There’s no proof aside from Discovery’s fabrications that Stoltzfus is involved in racketeering. Probably because he isn’t involved in racketeering, let alone committing crimes and allowing them to be recorded and broadcast. There is proof, however, that he’s a volunteer firefighter, who staged and extinguished a fire for the show, and that he’s the owner of a local construction company.
There’s also negligible proof of Discovery’s claim that Stoltzfus ”owns” several stores/ buildings in “the community.”
One of the local businesses from which a henchman is seen collecting “rent” in a recent episode is really Art & Glassworks in Lancaster City, PA.
“Lebanon Levi is the cops,” explains”Esther.” “He is the courthouse, he is the bank, and he is the insurance company.” A supposed Amish crafts store is shown about halfway into episode two in order to demonstrate this. ”Lebanon Levi” Stoltzfus explains: “Once a month, I send guys out to collect rent on the properties I own. I give local business owners a good deal for their stores and I offer them insurance if anything happens or they get in trouble.” One of his men, Alvin, is seen exiting the store with a white envelope purportedly full of money (in actuality, it was probably empty). In another shot, a different lackey, John, is shown leaving the same building. Stoltzfus continues: “The help that I give is basically everything. Whatever. If it’s sick, or it’s fires, or accidents, or whatever. Any kind of help they need financially that’s what I give.”
Several problems with those claims. The real store owner is not the lone Amish woman shown paying the “rent” during the episode. And the store is really Art & Glassworks, not Amish crafts.
The store is actually owned by Karin Meacham (and her husband Gary Ziffer). Meacham spoke about Discovery faking scenes within her store to LancasterOnline.com who note, “County property records show Ziffer and Meacham have owned their store building since 1989.” Adding, “Meacham and store worker Jackie Kissel remember the scene being shot [this] summer, but they played no part in it and didn’t know at the time what the footage was for.”
Theirs is a very distinctive storefront: dark green doors with gold and purple trimmings, and glass decorations out front. A recent photo of Meacham and Kissel, below, shows them in the doorway with a joke sign intended to cash in on the show saying “This store is protected by Lebanon Levi.” It isn’t; it’s just a gag. A quick Google search of the store name and location brings up its frontage, below. And stills from the episode, also below, show that it’s likely the same building (note: Discovery may have used different locations to film the store interior and back).
Meacham tells Lancaster Online of the joke sign: “We’re just having fun with it.” She continues about the scene of Alvin leaving with the envelope (above): “The scene before, they were talking about how they protect Lancaster businesses, and then the next scene is they’re coming out of our store with an envelope. I went, ‘Oh my gosh, that is the funniest thing I’ve ever seen. Our store protected by Amish?’”

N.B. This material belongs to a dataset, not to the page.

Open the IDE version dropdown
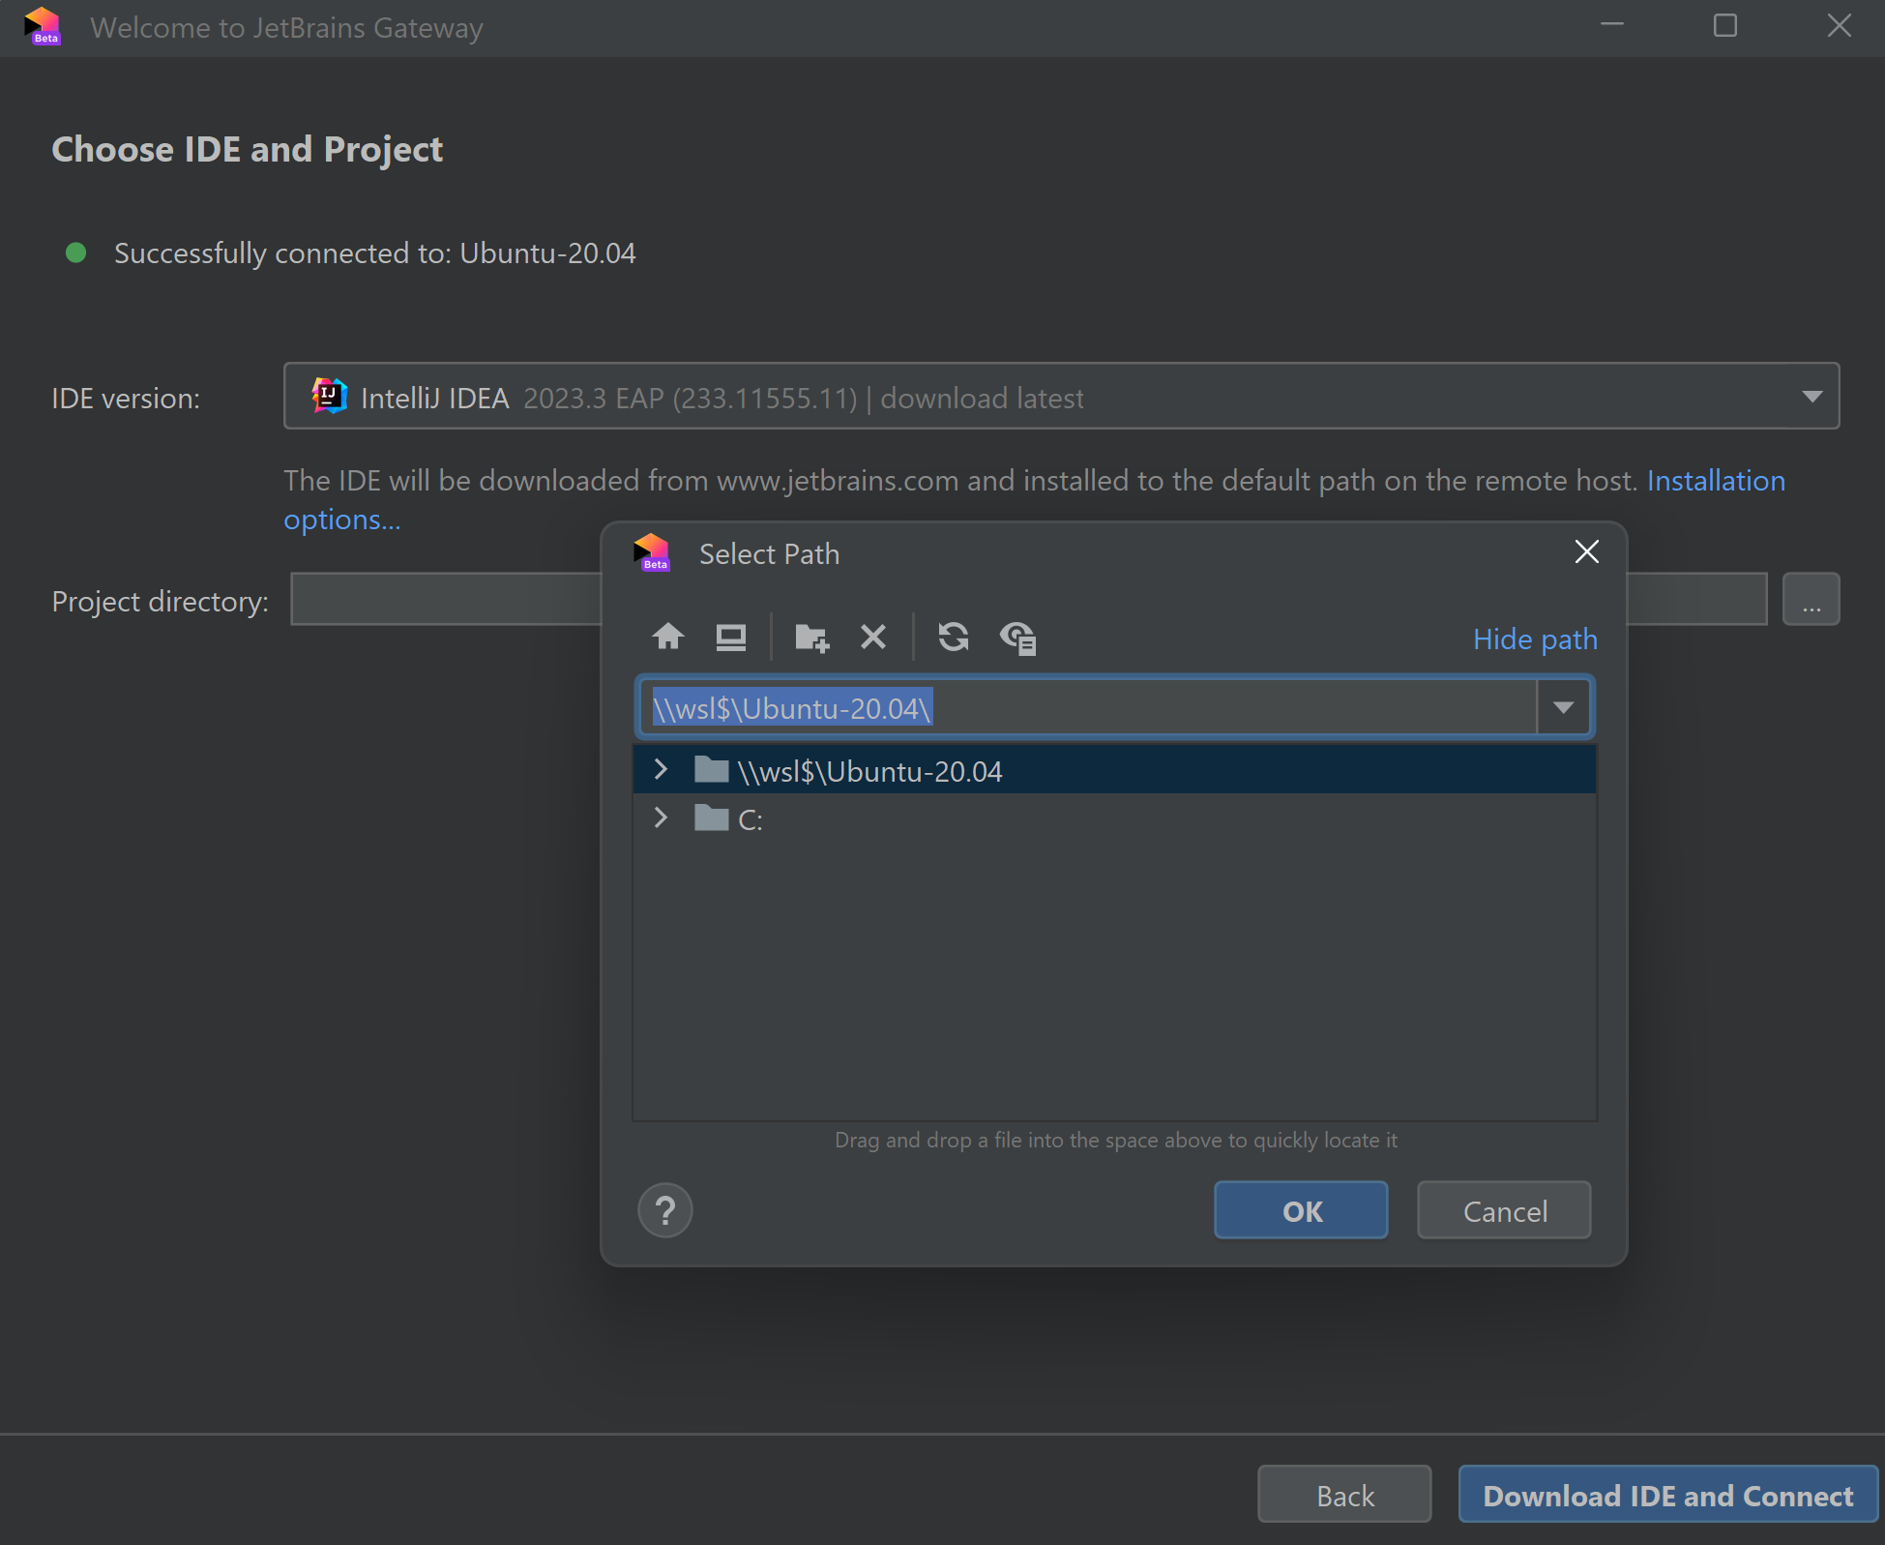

She continues talking about the shoot: “They said they were doing a documentary on the Amish” so she signed a document allowing the cast and crew to record at her store. “Through the summer, we’d see them out there shooting parts of it on the street. I’d think, ‘Oh, they’re still working on the movie.’”
She said of Alvin, ”He was always looking down at the ground when we’d pass him on the street. He seemed very shy.” And the store owner has never met “Lebanon Levi” Stoltzfus: ”I’d like to meet [Levi]. I’d like to have him in here, maybe for a First Friday, so we can all talk to him. If anyone knows how we can make that happen, have them call me.”
A neighbouring business owner told Meacham when her store was shown on television, she says: “I think it’s hysterical.” And she knows that the show is fake since she openly supposes that her own store has been used in a “re-enactment” for Amish Mafia. “Whether it’s real or not, there sure seem to be a lot of people watching it,” Meacham says. “We live here, so we know this is not how [the Amish] are.”